Count the lines in the entries below that contain the string "with", treating uppercase and lowercase as different, and give only that number.

┏━━

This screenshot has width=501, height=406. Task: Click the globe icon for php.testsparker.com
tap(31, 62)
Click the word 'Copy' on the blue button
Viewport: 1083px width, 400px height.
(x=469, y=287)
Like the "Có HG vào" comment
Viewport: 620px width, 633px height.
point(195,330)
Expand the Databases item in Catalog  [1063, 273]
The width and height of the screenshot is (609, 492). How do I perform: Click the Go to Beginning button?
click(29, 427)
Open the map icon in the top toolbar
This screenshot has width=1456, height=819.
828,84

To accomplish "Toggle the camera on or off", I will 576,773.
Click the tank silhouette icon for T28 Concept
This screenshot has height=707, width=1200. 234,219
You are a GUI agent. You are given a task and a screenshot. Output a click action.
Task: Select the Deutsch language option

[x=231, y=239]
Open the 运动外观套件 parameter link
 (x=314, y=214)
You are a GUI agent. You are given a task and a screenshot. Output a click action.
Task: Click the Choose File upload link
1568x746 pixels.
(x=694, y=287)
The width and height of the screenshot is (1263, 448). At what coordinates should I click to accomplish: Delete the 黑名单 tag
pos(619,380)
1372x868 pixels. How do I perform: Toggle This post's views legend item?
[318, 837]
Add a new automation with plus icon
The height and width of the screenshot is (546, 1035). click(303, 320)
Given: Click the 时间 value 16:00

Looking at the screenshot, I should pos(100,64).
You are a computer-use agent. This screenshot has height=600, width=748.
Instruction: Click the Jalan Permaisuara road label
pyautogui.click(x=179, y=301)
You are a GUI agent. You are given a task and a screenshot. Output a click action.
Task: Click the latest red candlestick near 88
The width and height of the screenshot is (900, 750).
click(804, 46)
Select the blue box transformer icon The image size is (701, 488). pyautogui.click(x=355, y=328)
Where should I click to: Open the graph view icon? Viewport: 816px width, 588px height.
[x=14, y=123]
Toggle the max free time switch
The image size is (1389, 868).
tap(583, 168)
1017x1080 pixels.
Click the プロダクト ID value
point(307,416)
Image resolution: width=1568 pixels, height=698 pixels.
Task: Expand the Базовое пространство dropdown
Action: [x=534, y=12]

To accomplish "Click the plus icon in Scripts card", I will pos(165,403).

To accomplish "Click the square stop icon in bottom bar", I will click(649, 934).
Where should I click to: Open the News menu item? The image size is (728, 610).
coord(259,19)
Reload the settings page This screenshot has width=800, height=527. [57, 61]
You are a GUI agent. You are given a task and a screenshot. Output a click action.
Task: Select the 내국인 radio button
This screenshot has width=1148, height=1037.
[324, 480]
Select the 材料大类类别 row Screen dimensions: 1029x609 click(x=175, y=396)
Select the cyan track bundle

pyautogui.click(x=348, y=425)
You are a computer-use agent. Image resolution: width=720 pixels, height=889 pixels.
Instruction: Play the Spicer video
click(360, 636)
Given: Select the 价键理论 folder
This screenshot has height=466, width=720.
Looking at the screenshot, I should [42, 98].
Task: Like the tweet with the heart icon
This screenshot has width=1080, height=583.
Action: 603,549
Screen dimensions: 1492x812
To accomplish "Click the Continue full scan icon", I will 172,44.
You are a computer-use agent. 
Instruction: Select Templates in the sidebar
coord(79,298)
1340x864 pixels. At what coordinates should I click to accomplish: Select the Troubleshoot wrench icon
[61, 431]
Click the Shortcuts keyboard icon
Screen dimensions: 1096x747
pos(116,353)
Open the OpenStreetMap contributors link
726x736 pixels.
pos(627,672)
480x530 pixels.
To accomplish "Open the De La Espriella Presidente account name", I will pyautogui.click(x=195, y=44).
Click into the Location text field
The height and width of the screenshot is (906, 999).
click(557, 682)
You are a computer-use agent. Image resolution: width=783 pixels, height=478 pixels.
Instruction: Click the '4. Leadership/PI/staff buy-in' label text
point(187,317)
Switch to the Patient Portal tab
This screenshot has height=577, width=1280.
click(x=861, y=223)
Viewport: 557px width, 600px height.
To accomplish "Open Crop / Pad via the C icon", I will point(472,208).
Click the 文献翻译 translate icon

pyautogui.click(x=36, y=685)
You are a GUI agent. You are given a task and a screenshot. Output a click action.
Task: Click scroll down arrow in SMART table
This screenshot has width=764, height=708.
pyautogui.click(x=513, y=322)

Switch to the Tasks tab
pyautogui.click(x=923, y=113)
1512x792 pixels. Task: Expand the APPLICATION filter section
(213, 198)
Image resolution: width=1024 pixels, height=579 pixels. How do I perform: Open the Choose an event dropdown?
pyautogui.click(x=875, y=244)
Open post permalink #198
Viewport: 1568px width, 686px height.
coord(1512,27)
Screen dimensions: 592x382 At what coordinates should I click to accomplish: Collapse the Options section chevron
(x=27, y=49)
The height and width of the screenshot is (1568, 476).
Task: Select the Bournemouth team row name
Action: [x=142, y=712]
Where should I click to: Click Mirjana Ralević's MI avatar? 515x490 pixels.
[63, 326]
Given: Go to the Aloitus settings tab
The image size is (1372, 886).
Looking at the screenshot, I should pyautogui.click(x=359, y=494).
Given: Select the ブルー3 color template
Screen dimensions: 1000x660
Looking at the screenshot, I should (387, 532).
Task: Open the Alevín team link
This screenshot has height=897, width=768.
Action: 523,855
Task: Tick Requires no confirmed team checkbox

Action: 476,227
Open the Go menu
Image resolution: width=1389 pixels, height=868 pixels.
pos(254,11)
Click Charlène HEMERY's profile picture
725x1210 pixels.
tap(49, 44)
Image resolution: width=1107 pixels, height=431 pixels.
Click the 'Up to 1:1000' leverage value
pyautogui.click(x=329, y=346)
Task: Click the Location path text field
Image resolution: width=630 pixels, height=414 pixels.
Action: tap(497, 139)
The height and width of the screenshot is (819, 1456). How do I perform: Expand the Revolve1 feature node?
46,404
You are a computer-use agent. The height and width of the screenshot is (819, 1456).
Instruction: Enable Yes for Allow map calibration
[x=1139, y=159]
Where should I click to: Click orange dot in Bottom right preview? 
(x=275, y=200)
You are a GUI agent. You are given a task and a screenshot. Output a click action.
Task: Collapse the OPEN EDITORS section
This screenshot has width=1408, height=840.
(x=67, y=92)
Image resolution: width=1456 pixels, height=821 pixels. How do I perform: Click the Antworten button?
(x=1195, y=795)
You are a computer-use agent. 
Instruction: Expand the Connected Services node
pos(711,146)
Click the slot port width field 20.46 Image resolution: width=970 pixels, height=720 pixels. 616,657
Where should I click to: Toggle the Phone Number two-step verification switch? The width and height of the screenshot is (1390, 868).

┗━━

### Result below
2